I attended a talk many years ago about correcting PET images for scattering of the photons within the patient. The takeaway was that it's an issue, but not a serious one. Scattering of 511 keV photons by electrons is pretty strongly peaked in the forward direction:

By Dscraggs (Own work) [Public domain], via Wikimedia Commons

That's a plot of the Klein-Nishina cross section for scattering of photons from free electrons, which is a better model than you might expect for photons leaving a body. Furthermore if a more appropriate model is scattering of the photon from a heavier atom or ion, I believe the angular distribution becomes more strongly peaked in the forward direction.

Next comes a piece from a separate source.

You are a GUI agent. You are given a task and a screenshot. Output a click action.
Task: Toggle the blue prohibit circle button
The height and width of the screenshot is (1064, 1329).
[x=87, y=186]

A good homework-like problem for you would be to plug in numbers for the cross section: put your photon source in the middle of a person-sized bag of water, and compute the probability of a single 30° scatter on the way out. It's there, but not big.

In practice you could measure how much large-angle scattering there is, by counting how many of your "back-to-back" photon pairs appear to have come from outside of the patient's body.

The takeaway from the talk I saw was that (ten years ago) there was a slight degradation in resolution and increase in background in PET images taken of especially obese patients, and that this was a factor to consider when computing how much positron emitter to administer to the patient and how long the imaging process would take. Perhaps just knowing that there's a literature will help you find more information.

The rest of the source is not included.